Winning the 2012 Democratic primary
For someone who climbed to the U.S. Senate, it’s easy to forget how her congressional career was not a forgone conclusion.
In 2012, she won a competitive Democratic primary involving three viable candidates.
David Schapira, then the Arizona state Senate minority leader, and Andrei Cherny, the former chair of the Arizona Democratic Party, challenged Sinema in a newly drawn House district that ran through north-central Phoenix and Tempe.
Sinema, who had left the Legislature after three terms, scored an impressive 12-percentage-point victory over Schapira, and Cherny was 15 points behind her.
Sinema defeated former Paradise Valley Mayor Vernon Parker in November’s election by less than 5 percentage points to win her seat in Congress.

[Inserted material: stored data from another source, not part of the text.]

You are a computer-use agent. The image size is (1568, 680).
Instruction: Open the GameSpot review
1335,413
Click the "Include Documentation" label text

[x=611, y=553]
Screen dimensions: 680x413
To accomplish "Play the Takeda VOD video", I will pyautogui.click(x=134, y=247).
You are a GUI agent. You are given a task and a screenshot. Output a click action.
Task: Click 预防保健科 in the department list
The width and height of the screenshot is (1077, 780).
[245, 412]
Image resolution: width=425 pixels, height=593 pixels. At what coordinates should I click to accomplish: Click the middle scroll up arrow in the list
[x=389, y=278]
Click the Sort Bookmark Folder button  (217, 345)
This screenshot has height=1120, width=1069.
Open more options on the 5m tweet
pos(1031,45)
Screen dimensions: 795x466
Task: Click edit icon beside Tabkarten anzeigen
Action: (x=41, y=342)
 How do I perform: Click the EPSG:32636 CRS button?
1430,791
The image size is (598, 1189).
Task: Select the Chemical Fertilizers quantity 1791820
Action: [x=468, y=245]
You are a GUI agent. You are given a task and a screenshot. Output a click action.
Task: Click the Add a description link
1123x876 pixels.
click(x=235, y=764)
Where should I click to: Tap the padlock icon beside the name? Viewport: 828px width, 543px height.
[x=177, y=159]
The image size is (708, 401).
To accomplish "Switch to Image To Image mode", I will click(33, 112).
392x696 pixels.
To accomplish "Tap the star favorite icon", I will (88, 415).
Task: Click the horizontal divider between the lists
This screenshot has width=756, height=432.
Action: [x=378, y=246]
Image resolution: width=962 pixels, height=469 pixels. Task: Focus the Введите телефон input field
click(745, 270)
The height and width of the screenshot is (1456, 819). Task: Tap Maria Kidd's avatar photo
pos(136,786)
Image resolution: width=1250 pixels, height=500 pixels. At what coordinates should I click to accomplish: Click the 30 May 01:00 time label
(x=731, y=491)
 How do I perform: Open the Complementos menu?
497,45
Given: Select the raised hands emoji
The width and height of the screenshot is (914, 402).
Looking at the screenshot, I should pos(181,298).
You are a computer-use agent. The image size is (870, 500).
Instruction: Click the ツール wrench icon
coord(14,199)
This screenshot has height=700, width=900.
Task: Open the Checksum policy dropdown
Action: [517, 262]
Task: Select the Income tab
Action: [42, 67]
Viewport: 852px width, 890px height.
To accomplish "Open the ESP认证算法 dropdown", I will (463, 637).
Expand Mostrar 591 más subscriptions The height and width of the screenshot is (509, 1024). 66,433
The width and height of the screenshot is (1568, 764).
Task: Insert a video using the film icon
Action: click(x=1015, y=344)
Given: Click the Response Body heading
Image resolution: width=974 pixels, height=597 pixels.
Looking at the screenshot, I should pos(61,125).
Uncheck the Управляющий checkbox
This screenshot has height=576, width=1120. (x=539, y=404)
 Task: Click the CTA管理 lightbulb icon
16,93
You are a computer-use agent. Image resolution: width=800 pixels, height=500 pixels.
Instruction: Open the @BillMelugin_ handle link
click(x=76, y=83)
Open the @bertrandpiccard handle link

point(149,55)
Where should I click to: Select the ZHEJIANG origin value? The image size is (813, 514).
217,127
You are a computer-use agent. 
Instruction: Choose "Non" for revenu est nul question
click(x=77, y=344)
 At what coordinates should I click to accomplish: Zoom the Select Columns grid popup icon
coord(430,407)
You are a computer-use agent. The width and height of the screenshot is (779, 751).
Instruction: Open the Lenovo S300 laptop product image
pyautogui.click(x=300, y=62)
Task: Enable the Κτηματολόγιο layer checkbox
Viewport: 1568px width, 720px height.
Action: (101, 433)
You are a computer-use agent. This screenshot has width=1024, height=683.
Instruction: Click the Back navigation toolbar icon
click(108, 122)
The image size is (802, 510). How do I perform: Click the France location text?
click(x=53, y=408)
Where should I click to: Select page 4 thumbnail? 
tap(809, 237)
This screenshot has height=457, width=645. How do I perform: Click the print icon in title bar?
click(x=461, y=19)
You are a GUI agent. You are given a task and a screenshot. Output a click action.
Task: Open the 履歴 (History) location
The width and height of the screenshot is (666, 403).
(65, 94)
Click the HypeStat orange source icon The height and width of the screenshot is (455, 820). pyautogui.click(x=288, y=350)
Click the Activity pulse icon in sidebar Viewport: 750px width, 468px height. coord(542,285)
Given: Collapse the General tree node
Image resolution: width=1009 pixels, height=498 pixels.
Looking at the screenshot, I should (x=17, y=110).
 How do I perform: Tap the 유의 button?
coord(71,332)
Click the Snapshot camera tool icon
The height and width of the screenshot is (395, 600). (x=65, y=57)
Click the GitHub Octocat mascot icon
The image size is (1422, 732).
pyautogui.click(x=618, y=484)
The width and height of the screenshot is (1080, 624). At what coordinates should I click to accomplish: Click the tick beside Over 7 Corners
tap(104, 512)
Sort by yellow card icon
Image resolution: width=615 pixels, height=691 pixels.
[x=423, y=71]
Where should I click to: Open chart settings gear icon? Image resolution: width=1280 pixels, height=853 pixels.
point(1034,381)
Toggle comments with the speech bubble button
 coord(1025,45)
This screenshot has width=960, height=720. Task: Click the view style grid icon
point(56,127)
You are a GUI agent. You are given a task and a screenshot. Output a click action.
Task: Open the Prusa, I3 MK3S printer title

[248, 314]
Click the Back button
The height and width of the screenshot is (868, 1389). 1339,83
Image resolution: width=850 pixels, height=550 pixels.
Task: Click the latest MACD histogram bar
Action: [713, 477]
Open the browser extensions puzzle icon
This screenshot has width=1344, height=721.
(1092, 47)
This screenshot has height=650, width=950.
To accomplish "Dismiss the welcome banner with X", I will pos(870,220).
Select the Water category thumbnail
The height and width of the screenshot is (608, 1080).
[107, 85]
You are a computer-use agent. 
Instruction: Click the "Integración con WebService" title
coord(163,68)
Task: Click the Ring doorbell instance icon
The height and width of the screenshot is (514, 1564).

A Libertarian candidate pulled in more votes than Parker lost by to Sinema, likely helping her.
Ten years later, on the day Sinema quit the Democratic Party, Schapira tweeted about his primary loss.
He said that he and Sinema promised each other to avoid personal attacks in their primary, and she broke that promise by suggesting he had supported Sen. John McCain, R-Ariz., during her 2008 presidential campaign. It was a heresy in Democratic circles at the time.
“Kyrsten broke a promise to me and AZ voters to run a clean campaign,” he wrote in 2022. “She lied about a friend to win an election. She later apologized and told me she had to do it or she would have lost, as if that made it okay."
Marathons and luxe hotels
Sinema is an avid runner, competing in marathons and other events many times over the years.
That hobby, however, became a political liability in 2023 when the Daily Beast connected her competitions to the locations of her fundraising events.
A narrative emerged of a senator staying in luxury hotels timed to help cover the lodging costs of her running events. Later, there were reports of Sinema using public money to fly her as a senator to events across Arizona.
Her office noted that flying allowed Sinema to travel to more places in less time, but to her critics it was just another example of an indulgent senator.
Add to that reports that Sinema had demanding rules for her staff dealing with her preferences on water bottles, seating needs on flights and groceries. The Daily Beast wrote that the schedule suggested Sinema spent more time in physical therapy and massages than she did talking with constituents.
Her Senate record was impactful
Even her critics would acknowledge Sinema compiled a record of legislative significance.
In her retirement announcement, Sinema alluded to some of her achievements: a national infrastructure plan and the biggest changes to gun laws in three decades.
She helped bring about the $35 monthly limit on insulin costs for seniors on Medicare.
In many ways, Sinema was also significant for what didn’t happen.
She held firm in support for preserving the legislative filibuster.
She was the final holdout on Biden’s domestic legislation and helped preserve preferential tax treatment for financial managers worth an estimated $14 billion.
The Federal Aviation Administration has not been reauthorized in part because Sinema has sought to change pilot training standards.
In a narrowly divided Senate, Sinema repeatedly found herself a key measure of what would happen and what would not.